Déménagement

Notes de l’auteur : Toute ressemblance avec la réalité est purement fortuite

C'étaient trois-cent princesses qui dormaient dans trois-cent lits dans les vastes sous-sols du palais oublié des pays du Danube.

« Comment ? s'écria le roi quand il l'apprit ; trois-cent princesses dorment dans les sous-sols ? Quelle indignité. C'est au donjon qu'elles doivent se reposer. »

Le roi prit sa reine et son chevalier, descendit l'escalier et ouvrit la porte du dortoir. Deux-cent quatre-vingt-dix-sept princesses reposaient là, plongées dans la malédiction d'un sommeil profond ; mais les trois dernières ne dormaient manifestement pas.

« Vos Altesses ! N'êtes-vous donc point sous l'emprise d'un quelconque enchantement ?

- Non point, Votre Majesté. Il semble que celui-ci ait cessé de fonctionner. Depuis quelques heures, nous jouons aux cartes.

- Cela est parfait, vous allez pouvoir m'aider. »

Les princesses retroussèrent leurs jupes et suivirent les directives du roi. Iels empilèrent les matelas d'un côté, les sommiers de l'autre, sans oublier une pile pour les princesses et les édredons. Après quoi l'on forma une chaîne pour transporter au mieux le matériel depuis les catacombes jusqu'aux sommets.

Le roi souleva la première pile de matelas ; il l'amena à la princesse Zelda, qui monta l'escalier avec son fardeau et le remit à la reine. Sa Majesté les prit et s'engagea dans le couloir, mais un dragon lui fonça dessus et lui piqua les matelas. Non, les dragons n'ont jamais voulu enlever les princesses - qu'en feraient-ils ? Mais ils apprécient tout particulièrement ce qui est douillet et confortable, et les princesses en sont généralement garnies.

Mais ils préfèrent largement les piles de matelas bien moelleux, plutôt que de devoir s'embêter à éplucher une dizaine de princesses.

C'est pour cette raison que le dragon faucha son chargement à la reine. Le chevalier partit immédiatement à sa poursuite ; la reine le laissa faire et réceptionna plutôt le nouvel arrivage de sommiers, et elle les apporta à la princesse Anastasia. Celle-ci devait les mettre dans le monte-charges, mais le monte-charges était gardé par un troll qui ne la laisserait monter que si elle répondait correctement à trois questions. La reine lui laissa les sommiers et retourna à l'escalier pour prendre le nouveau chargement de la princesse Zelda.

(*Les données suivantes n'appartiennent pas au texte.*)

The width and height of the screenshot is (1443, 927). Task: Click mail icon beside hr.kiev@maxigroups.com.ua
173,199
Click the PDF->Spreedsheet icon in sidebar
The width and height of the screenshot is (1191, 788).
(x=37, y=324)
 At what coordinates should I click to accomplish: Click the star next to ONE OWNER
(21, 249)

Mais la princesse Zelda était quelque peu occupée : le roi, en effet, était tombé sur un stock de petits-pois entreposés sous le matelas de l'une des endormies. On avait manifestement essayé de gêner son sommeil pour la réveiller. Toutefois, depuis les années, les petits-pois avaient bien pourri, et la pourriture s'était propagée au matelas et au sommier, qui avaient à présent presque aussi mauvaise mine que la tasse d'un chercheur. La princesse Zelda finit par trouver un compost, quelque part entre deux buissons de ronces ; on jeta le matériel gâté et on poursuivit la tâche.

Entre temps, Anastasia avait enfin résolu les trois énigmes du monte-charges, et elle put monter tout ça là-haut, sans s'embarrasser des centaines de marches de l'escalier en colimaçon qui menait au donjon. En un rien de temps, tout cela fut expédié au sommet, où attendait la princesse Leïa.

Leïa, donc, put s'affairer à remonter correctement les lits. Du moins put-elle essayer, car tout n'avait pas encore été monté, elle avait un nombre impair de pieds de lit, et quatre princesses de plus que d'oreillers. Soudain arriva le chevalier, monté sur un cheval ailé, qui ramenait tous les matelas qu'il avait réussi à sauver du dragon. Certains étaient un petit peu roussis, mais un drap-housse neuf et on n'en reparlerait plus.

Iels continuèrent leur tâche jusqu'à la fin de l'après-midi. L'une des princesses se changea subitement en grenouille et s'enfuit en bondissant ; l'un des lits était hanté par le fantôme du Professeur, mais Anastasia demanda au fantôme de leur donner un coup de main, et pouf, il disparut. Enfin, un putain de rat s'était logé à l'intérieur du réveil-matin de la princesse Aurore. Mais ce n'étaient là que des contretemps dérisoires, et à la fin de la journée, lits et princesses s'alignaient parfaitement dans le donjon.

Alors les trois princesses, Anastasia, Leïa et Zelda, burent chacune une potion de sommeil ; elles rejoignirent les trois derniers lits vacants et s'endormirent enfin.